Business
Southeast Asia Startup Funding Hits $5.4 Billion in 2025
Southeast Asia’s venture ecosystem closed 2025 with US$5.4 billion raised across 461 deals, according to the Southeast Asia Startup Funding Report: Full Year 2025. This marked a slight decline compared to the previous year, reflecting a more cautious investment environment.
Key takeaways
- Southeast Asia’s venture funding reached US$5.4 billion in 2025, but deal count hit a six-year low, exposing a market driven by a few megadeals rather than broad investor confidence.
- Singapore captured 91% of all regional capital, cementing its position as the undisputed funding hub while Indonesia, Vietnam, and the Philippines continued to lose ground.

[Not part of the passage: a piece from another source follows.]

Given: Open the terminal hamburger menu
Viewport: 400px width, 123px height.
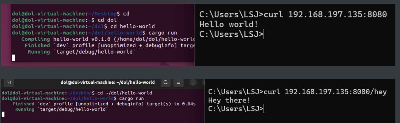Looking at the screenshot, I should tap(178, 82).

- The market has stabilised rather than recovered, with tighter valuations, selective late-stage bets, and a persistent exit bottleneck keeping a full rebound out of reach heading into 2026.

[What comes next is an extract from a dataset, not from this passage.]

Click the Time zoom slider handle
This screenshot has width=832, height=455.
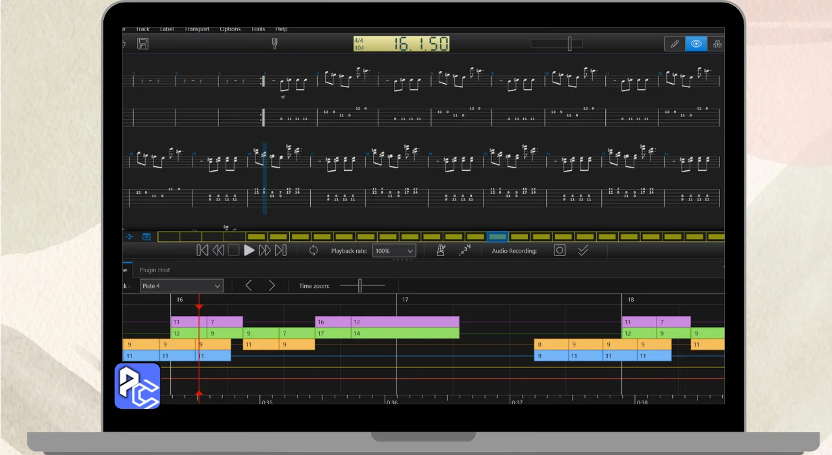coord(360,285)
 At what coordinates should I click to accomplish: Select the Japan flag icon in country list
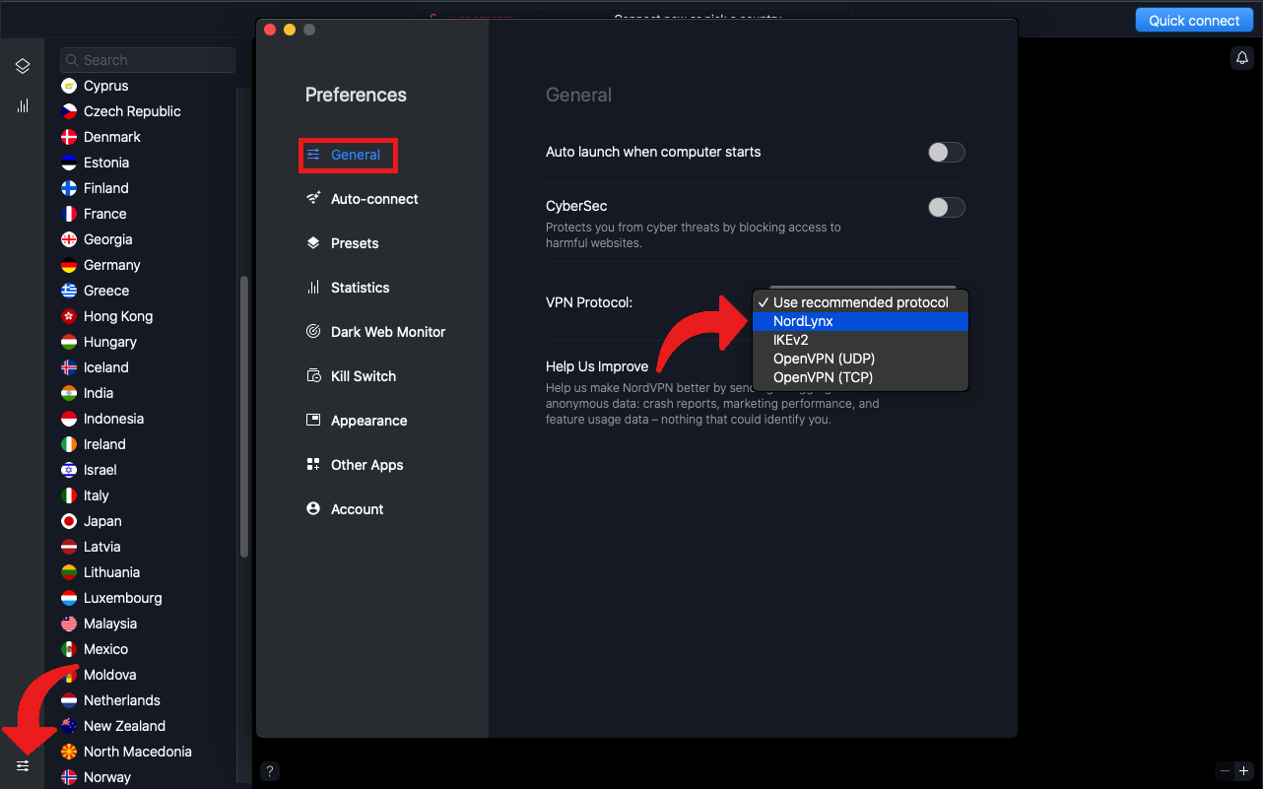pyautogui.click(x=69, y=521)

Despite the drop, the region continued to demonstrate resilience, with fintech, e-commerce, and healthtech leading the way in attracting investor interest. Notable deals included several late-stage funding rounds and the emergence of new unicorns, signaling sustained growth potential in the ecosystem.

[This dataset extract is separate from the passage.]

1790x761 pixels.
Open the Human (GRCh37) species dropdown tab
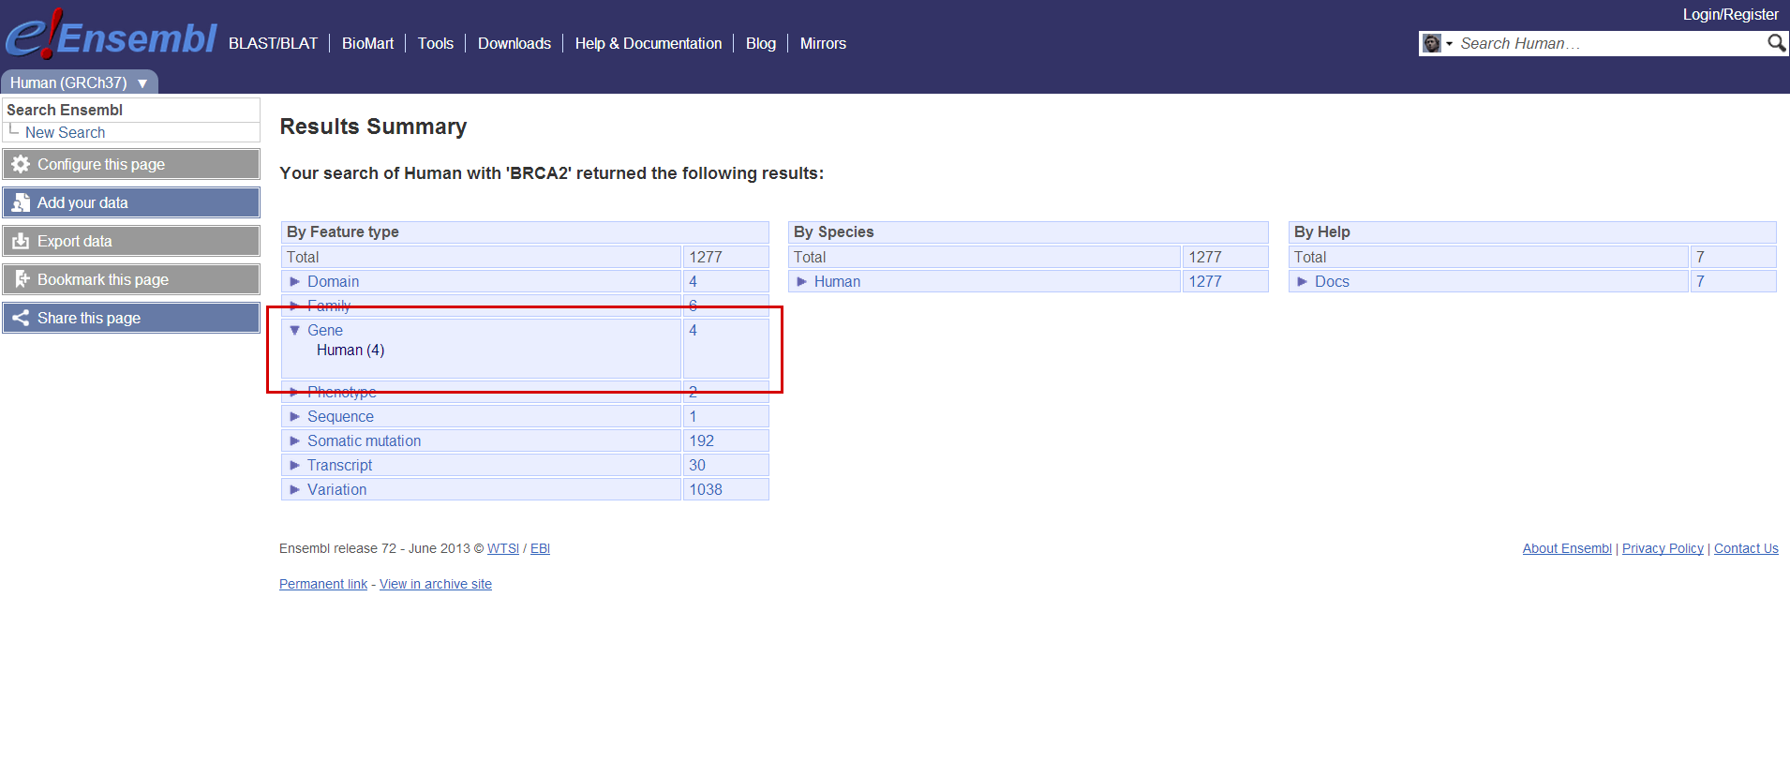point(79,82)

The annual deal count ranked among the lowest in more than six years, and the headline figure was rescued largely by a handful of outsized late-stage transactions rather than any broad-based revival.
A Year That Broke in Two
The first half was historically weak. Equity investment dropped 20.7% year-on-year to US$1.85 billion across 229 transactions, both figures representing six-year lows.
The second half reversed course sharply, delivering US$3.51 billion as late-stage deal flow more than doubled from 10 transactions to 24. Even so, analysts cautioned that the rebound was narrow.
“There is confidence returning to the market, but it is a quieter, more thoughtful kind,” said Minette Navarrete, President and Managing Partner of Kickstart Ventures.
“It creates the conditions for a more resilient and sustainable next growth cycle, rather than a premature rebound driven by excess risk-taking.”
Singapore Commands 91% of Regional Capital
Singapore tightened its dominance, accounting for over 60% of the regional deal count and 91% of the total capital deployed.
Three transactions alone defined much of the year: Princeton Digital Group closed a US$1.3 billion Series C, Digital Edge raised US$640 million, and Airwallex secured US$330 million in a Series G round.
Outside Singapore, the picture darkened. Indonesia remained flat after a prolonged slowdown. Vietnam, Malaysia, and the Philippines all saw deal volumes weaken in the second half. The Philippines drew just US$120 million for the full year, trailing most regional peers.
Sectors in Shift
Fintech led by deal count with 111 transactions worth US$1.3 billion, but delivered one of its weakest annual results in six years. Healthtech rebounded strongly with 35 deals totalling US$393 million, lifted by UltraGreen.ai’s US$188 million funding round.
The surgical imaging company was later listed on the Singapore Exchange, raising over US$400 million. Green tech held steady as the second most active sector, while e-commerce continued to lose ground.
Four New Unicorns
The region minted four new unicorns in 2025, up sharply from one in 2024. Notable additions included Malaysian group Ashita, Singapore-based payments firm Thunes, digital asset bank Sygnum, and UltraGreen.ai. Southeast Asia now counts 58 unicorn-status companies.
The Exit Problem
Despite the uptick, structural headwinds remain. Exit activity slowed, with only 57 acquisitions recorded and 15 tech IPOs completed for the year. Edgar Hardless, CEO of Singtel Innov8, said the lack of exits was the single biggest drag on investor confidence. “High valuations in the past few years have made it harder for startups to find local acquirers,” he said, adding that he expects caution to persist into the first half of 2026.
The report concludes that Southeast Asia’s venture market has found a functional floor rather than a launchpad. Capital deployment is more disciplined, valuations are tighter, and founders face higher bars on efficiency and governance.